Single by Johnny Lee with Lane Brody

from the album 'Til the Bars Burn Down
- B-side: "Say When"
- Released: February 1984
- Genre: Country
- Length: 2:26
- Label: Warner Bros.
- Songwriter(s): Johnny Lee, Lane Brody, John Wilder
- Producer(s): Jimmy Bowen

Johnny Lee singles chronology
| "My Baby Don't Slow Dance" (1983) | "The Yellow Rose" (1984) | "One More Shot" (1984) |

Lane Brody singles chronology
| "It's Another Silent Night" (1983) | "The Yellow Rose" (1984) | "Hanging On" (1984) |

= The Yellow Rose (song) =

"The Yellow Rose" is a song co-written and recorded by American country music singers Johnny Lee and Lane Brody, set to the tune of the folk song "The Yellow Rose of Texas." It was recorded as the theme song to the NBC television series of the same name starring Cybill Shepherd, and was included on Lee's 1984 studio album ‘Til the Bars Burn Down. Released as a single in early 1984, "The Yellow Rose" was a Number One country hit in both the United States and Canada, and gave Brody her only Number One country hit and Lee his fourth.

==Content==
"The Yellow Rose" is set to the same melody as the traditional American folk song "The Yellow Rose of Texas," but with newly-written lyrics by Johnny Lee, Lane Brody and John Wilder.

Exercise tasks >>
a - Summarize the article in two sentences.
b - Reproduce word for word the part of the article between "Lane Brody singles" and "Lee his fourth.", inclusive.
The lines that come next are separate material and have no connection to the article.

Stored data >>

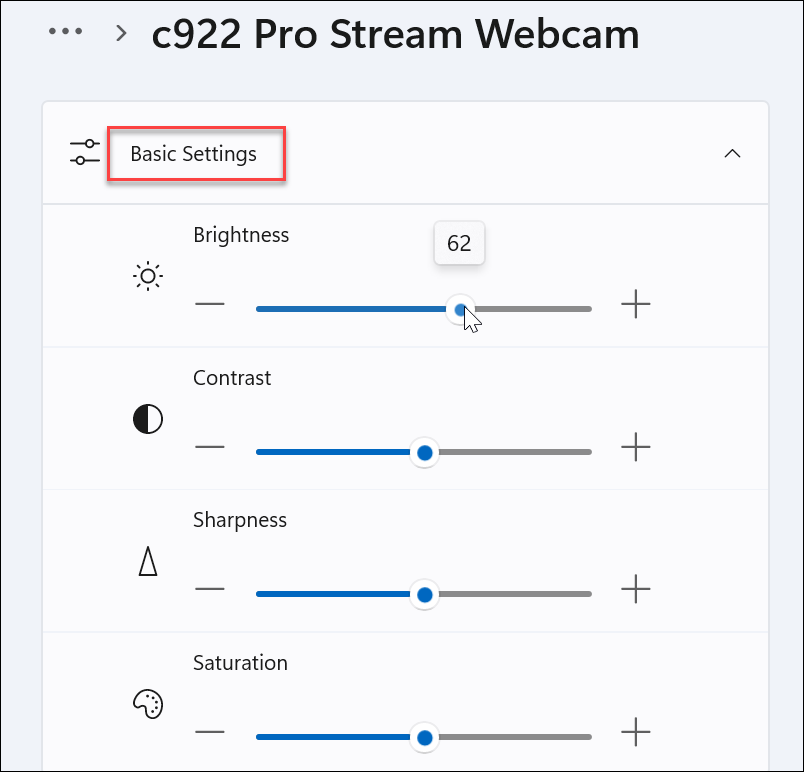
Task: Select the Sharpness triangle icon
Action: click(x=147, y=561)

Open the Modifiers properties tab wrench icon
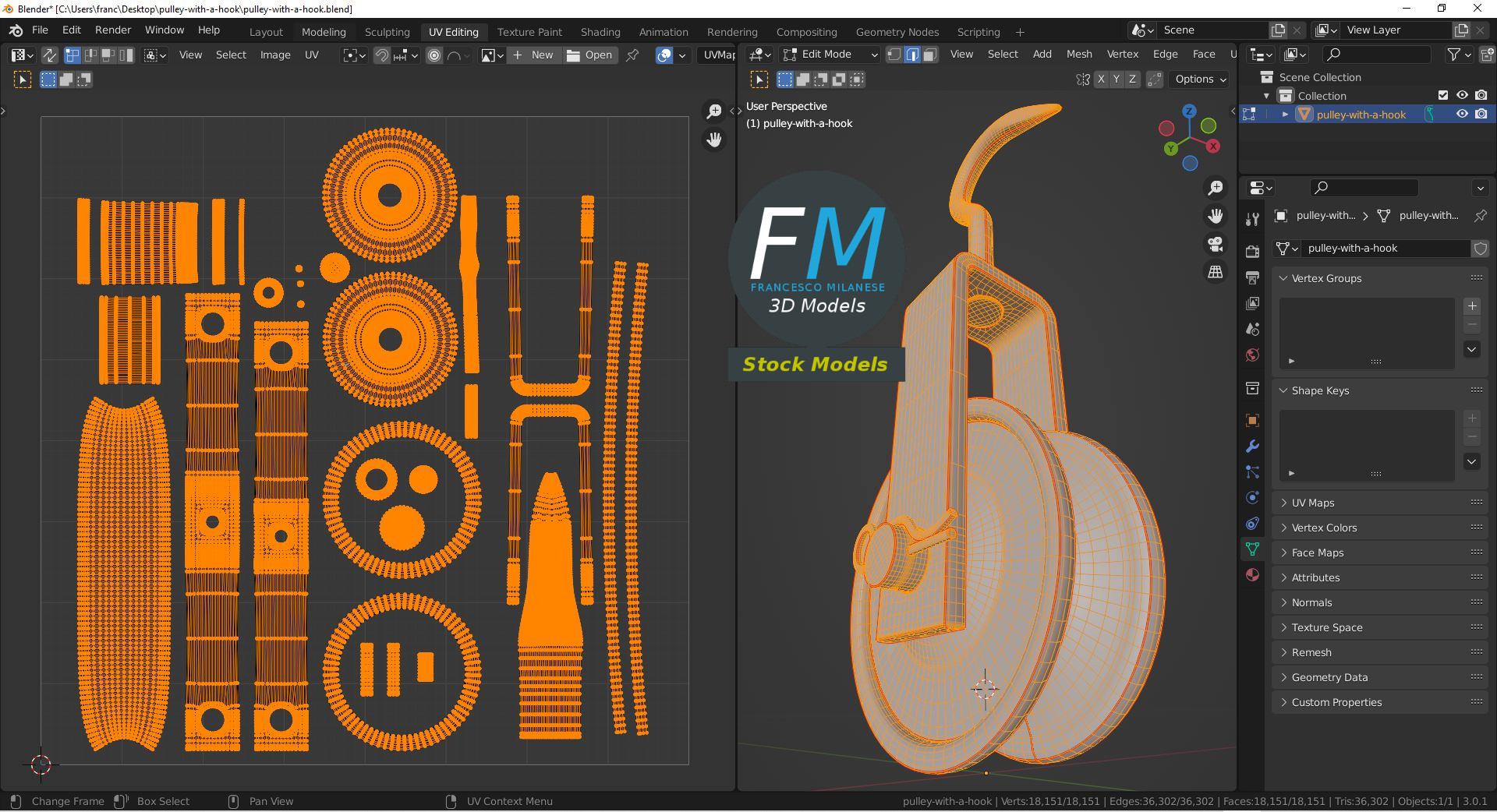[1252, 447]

Responses to the tasks >>
a - "The Yellow Rose" is a song co-written and recorded by Johnny Lee and Lane Brody, set to the melody of the folk song "The Yellow Rose of Texas" with new lyrics by Lee, Brody and John Wilder, and recorded as the theme song to the NBC series of the same name. Released as a single in early 1984, it was a Number One country hit in the United States and Canada, giving Brody her only Number One country hit and Lee his fourth.

b -
Lane Brody singles chronology
| "It's Another Silent Night" (1983) | "The Yellow Rose" (1984) | "Hanging On" (1984) |

= The Yellow Rose (song) =

"The Yellow Rose" is a song co-written and recorded by American country music singers Johnny Lee and Lane Brody, set to the tune of the folk song "The Yellow Rose of Texas." It was recorded as the theme song to the NBC television series of the same name starring Cybill Shepherd, and was included on Lee's 1984 studio album ‘Til the Bars Burn Down. Released as a single in early 1984, "The Yellow Rose" was a Number One country hit in both the United States and Canada, and gave Brody her only Number One country hit and Lee his fourth.